--- BEGIN Data shown ---

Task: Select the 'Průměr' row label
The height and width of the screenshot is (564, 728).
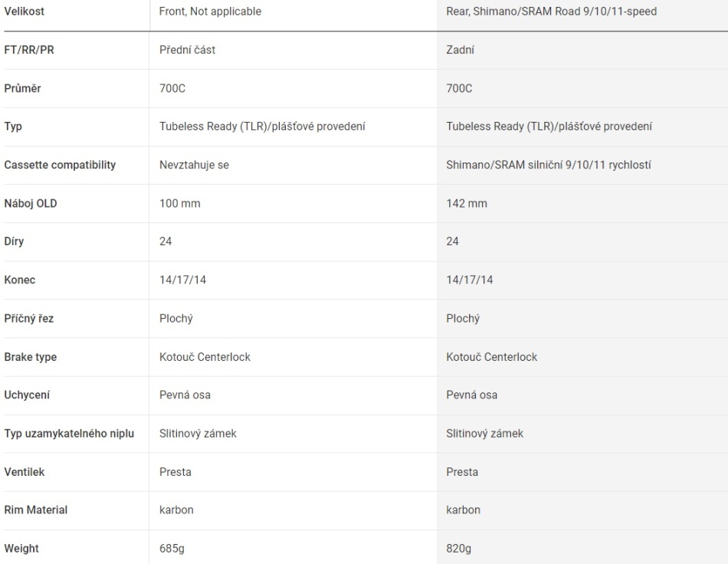Action: 23,88
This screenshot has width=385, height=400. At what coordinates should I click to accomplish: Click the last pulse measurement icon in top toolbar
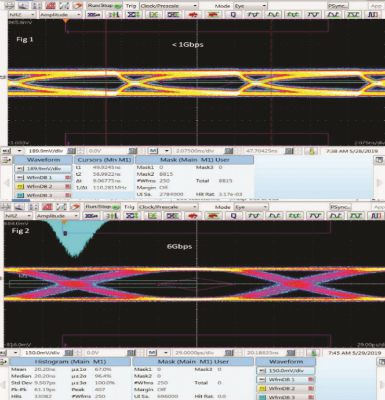(373, 15)
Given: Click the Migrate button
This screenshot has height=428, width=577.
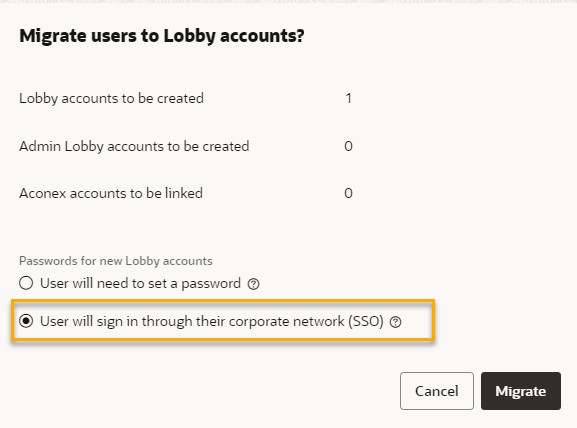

--- END Data shown ---

# Aim of the task
Count the lines of the listing above that contain the string "Click", treating uppercase and lowercase as different, and give only the number.

# Complete output
2